Ao lado de Whiplash – Em Busca da Perfeição (Whiplash, 2014), filme anterior do diretor, é compreensível que se leia a jornada dos personagens como uma onde se persegue o sonho do sucesso e reconhecimento. E não duvido que essa moral narcisista esteja entre as intenções do texto de Chazelle, que parece compartilhar do anacronismo de seus protagonistas. Mas, ao final do longa, o que temos não é o sacrifício do amor pelo sucesso, e sim o reconhecimento de um fracasso inevitável. O que poderia ter sido uma lição “às vezes, estamos perdendo para ganhar”, torna-se simplesmente “estamos sempre perdendo”.
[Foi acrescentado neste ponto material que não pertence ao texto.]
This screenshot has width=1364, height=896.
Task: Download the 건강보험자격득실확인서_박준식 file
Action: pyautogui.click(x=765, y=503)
O crítico Jonathan Rosenbaum, em seu excelente texto sobre o filme, reflete sobre o que ele reconhece como o caráter maníaco-depressivo da obra, e sobre as mortes do cinema e do jazz materializadas no filme. E o filme se coloca realmente nesse lugar de luto. E é esse luto que move o seu desespero, seu anacronismo e sua nostalgia. Aí está, acredito, a genialidade de um pastiche que deu errado, da imitação malfeita, da mistura de referências opostas e bem divergentes em um mesmo produto. O filme, a partir de seu fracasso imitativo, escancara a perda do objeto que deseja imitar.
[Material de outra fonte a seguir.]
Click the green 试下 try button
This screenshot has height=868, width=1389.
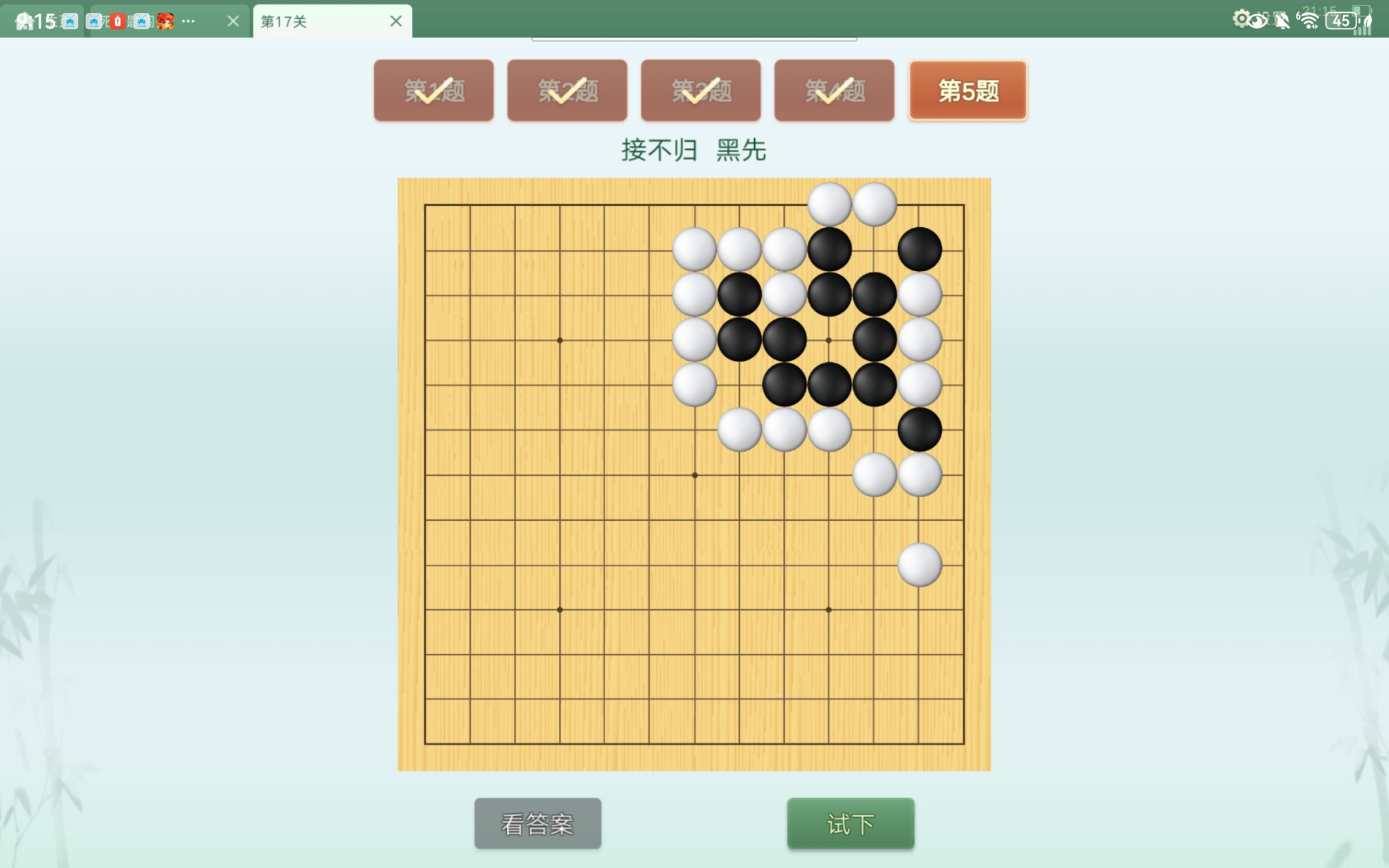(x=850, y=823)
E a perda desse objeto está completamente entrelaçada à impossibilidade de sucesso dos personagens, como La La Land aponta já em sua primeira cena — o extravagante número musical “Another Day of Sun”. A canção é uma celebração de Los Angeles como cidade dos sonhos. Nela, uma garota presa em um engarrafamento fala sobre como deixou um namorado aceitável para perserguir a fama em Hollywood, descrevendo a cidade nesses exatos termos: “A Technicolor world made out of music and machine/ It called me to be on the screen/ And live inside each scene” (“Um mundo Technicolor feito de música e máquina/ Convidava-me a estar na tela/ E viver dentro de cada cena”).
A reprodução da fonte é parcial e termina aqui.